| TASK DIRECTIONS |
Repeat exactly the lines from the first line of the records through the line containing "Click the yellow Changes", and nothing more.

===== DATA TO EXAMINE

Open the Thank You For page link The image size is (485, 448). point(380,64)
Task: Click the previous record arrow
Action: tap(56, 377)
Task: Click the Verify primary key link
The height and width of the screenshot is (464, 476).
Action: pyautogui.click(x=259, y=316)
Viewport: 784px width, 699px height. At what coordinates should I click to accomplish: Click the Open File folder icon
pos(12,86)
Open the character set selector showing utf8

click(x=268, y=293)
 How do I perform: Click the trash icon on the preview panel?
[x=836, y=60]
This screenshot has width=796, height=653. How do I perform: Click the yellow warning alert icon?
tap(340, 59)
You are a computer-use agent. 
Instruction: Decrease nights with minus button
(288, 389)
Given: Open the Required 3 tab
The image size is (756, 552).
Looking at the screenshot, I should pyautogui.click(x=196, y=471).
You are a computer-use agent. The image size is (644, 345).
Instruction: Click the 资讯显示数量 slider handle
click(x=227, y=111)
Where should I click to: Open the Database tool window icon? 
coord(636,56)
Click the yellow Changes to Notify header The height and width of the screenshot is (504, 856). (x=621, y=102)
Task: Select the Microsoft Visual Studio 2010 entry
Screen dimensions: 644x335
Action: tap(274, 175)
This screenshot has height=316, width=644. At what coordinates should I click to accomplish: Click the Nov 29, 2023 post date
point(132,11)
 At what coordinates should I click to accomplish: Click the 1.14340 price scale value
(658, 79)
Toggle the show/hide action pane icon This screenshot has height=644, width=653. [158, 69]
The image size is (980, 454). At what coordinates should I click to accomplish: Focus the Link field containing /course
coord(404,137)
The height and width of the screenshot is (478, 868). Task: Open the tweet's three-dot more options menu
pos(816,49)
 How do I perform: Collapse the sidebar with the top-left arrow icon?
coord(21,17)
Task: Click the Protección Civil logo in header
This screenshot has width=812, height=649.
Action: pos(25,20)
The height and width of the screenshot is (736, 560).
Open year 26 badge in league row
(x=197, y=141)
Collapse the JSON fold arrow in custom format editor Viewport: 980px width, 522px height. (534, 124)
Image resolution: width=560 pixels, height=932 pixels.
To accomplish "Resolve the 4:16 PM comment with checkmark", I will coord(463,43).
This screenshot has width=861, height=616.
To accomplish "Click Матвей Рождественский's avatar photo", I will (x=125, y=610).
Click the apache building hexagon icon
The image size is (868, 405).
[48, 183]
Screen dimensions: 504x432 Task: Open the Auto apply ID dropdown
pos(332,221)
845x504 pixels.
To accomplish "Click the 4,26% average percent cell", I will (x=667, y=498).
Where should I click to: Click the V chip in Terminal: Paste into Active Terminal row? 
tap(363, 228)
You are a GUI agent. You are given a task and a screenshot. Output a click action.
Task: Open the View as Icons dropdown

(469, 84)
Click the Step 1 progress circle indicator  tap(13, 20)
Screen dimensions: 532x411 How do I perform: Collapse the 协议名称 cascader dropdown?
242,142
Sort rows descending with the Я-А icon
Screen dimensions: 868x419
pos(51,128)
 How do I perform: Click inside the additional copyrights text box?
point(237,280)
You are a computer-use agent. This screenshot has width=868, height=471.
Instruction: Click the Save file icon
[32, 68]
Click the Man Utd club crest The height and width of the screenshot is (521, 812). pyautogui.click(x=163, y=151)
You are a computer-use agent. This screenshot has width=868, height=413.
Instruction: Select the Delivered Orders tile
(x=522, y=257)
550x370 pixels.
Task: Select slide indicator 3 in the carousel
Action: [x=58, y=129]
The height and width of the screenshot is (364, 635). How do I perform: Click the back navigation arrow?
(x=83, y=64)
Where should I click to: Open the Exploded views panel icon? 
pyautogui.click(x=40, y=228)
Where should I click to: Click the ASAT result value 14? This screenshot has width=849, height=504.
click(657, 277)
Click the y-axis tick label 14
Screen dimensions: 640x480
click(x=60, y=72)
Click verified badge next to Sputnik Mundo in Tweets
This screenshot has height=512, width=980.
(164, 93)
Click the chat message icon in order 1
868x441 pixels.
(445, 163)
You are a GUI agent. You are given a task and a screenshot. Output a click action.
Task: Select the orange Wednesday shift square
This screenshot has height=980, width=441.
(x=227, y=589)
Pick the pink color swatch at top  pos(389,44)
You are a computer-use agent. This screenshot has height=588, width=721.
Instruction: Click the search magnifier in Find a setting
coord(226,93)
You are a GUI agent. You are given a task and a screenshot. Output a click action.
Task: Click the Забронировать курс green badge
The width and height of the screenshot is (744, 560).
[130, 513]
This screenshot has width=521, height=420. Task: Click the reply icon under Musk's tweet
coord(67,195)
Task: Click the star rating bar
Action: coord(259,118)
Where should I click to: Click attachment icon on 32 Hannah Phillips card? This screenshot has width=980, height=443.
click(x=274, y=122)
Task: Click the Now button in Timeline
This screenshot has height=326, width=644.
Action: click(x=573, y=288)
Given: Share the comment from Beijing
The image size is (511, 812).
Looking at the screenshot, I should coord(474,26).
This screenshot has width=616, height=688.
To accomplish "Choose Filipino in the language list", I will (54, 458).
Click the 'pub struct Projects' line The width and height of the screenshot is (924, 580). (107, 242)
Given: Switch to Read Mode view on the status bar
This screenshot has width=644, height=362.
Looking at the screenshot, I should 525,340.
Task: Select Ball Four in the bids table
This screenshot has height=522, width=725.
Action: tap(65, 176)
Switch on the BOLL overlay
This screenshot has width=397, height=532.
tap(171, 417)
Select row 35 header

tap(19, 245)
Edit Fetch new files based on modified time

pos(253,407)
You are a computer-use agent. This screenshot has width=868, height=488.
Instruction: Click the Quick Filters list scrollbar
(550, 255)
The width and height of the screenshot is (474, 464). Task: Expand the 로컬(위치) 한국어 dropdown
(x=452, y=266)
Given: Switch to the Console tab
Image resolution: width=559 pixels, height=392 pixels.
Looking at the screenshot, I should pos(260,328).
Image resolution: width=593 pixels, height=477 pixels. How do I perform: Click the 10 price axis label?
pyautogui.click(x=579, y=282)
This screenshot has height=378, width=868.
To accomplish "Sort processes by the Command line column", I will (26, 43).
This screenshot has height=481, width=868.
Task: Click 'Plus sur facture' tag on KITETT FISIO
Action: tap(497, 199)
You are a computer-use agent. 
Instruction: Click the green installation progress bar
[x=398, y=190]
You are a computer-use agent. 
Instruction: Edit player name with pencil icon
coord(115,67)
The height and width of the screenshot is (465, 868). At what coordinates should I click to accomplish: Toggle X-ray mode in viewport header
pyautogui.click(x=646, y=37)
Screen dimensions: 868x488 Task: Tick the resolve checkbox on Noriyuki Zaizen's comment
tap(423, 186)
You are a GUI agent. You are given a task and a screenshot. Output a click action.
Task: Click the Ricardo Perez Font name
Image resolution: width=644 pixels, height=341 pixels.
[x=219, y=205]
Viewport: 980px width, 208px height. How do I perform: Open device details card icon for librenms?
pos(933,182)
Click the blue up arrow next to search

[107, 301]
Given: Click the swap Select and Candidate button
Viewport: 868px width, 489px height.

==========

| EXERCISE SOLUTION |
Open the Thank You For page link The image size is (485, 448). point(380,64)
Task: Click the previous record arrow
Action: tap(56, 377)
Task: Click the Verify primary key link
The height and width of the screenshot is (464, 476).
Action: pyautogui.click(x=259, y=316)
Viewport: 784px width, 699px height. At what coordinates should I click to accomplish: Click the Open File folder icon
pos(12,86)
Open the character set selector showing utf8

click(x=268, y=293)
 How do I perform: Click the trash icon on the preview panel?
[x=836, y=60]
This screenshot has width=796, height=653. How do I perform: Click the yellow warning alert icon?
tap(340, 59)
You are a computer-use agent. 
Instruction: Decrease nights with minus button
(288, 389)
Given: Open the Required 3 tab
The image size is (756, 552).
Looking at the screenshot, I should pyautogui.click(x=196, y=471).
You are a computer-use agent. The image size is (644, 345).
Instruction: Click the 资讯显示数量 slider handle
click(x=227, y=111)
Where should I click to: Open the Database tool window icon? 
coord(636,56)
Click the yellow Changes to Notify header The height and width of the screenshot is (504, 856). (x=621, y=102)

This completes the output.